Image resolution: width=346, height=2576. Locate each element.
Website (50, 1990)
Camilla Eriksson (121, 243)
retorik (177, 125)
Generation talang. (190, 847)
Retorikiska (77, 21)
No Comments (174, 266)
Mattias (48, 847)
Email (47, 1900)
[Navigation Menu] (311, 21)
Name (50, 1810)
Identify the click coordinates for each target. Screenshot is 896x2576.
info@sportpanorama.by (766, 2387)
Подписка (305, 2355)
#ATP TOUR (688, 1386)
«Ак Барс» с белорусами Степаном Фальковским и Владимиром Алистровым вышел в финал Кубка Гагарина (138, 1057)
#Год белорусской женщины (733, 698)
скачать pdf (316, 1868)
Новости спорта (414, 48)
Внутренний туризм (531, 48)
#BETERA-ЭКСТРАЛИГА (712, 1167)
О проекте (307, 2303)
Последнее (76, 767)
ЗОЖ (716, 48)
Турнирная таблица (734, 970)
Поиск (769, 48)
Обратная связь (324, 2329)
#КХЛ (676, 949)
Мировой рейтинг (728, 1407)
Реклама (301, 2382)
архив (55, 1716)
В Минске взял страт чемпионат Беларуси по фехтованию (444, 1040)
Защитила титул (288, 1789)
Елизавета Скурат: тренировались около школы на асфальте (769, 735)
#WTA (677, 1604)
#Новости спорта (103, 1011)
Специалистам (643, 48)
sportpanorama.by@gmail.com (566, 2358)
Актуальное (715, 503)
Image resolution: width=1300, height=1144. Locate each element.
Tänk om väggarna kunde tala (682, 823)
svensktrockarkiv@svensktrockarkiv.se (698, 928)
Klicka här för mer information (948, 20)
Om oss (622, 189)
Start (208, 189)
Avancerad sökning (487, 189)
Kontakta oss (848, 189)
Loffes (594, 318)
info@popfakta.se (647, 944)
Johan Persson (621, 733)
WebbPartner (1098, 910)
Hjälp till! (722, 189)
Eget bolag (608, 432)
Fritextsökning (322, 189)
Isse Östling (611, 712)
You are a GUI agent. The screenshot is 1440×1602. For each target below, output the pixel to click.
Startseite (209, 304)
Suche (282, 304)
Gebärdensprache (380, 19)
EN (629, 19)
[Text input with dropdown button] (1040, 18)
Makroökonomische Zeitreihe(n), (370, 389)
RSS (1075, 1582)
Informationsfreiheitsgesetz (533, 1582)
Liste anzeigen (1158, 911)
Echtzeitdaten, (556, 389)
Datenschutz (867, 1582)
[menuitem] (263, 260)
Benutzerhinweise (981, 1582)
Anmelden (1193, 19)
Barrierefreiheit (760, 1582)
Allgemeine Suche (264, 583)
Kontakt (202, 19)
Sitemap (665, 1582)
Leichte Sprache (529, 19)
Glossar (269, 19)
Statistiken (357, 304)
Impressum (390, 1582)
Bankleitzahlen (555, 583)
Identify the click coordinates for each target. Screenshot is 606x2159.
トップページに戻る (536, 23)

The request: Copy every line of the material from the line with "Screenshot is 606x2159." through the end, requests included. Multiply each coordinate in the answers by 1.8 and round it to a whole number, with halves rounding up.

Answer for the task:
Identify the click coordinates for each target. Screenshot is 606x2159.
トップページに戻る (965, 41)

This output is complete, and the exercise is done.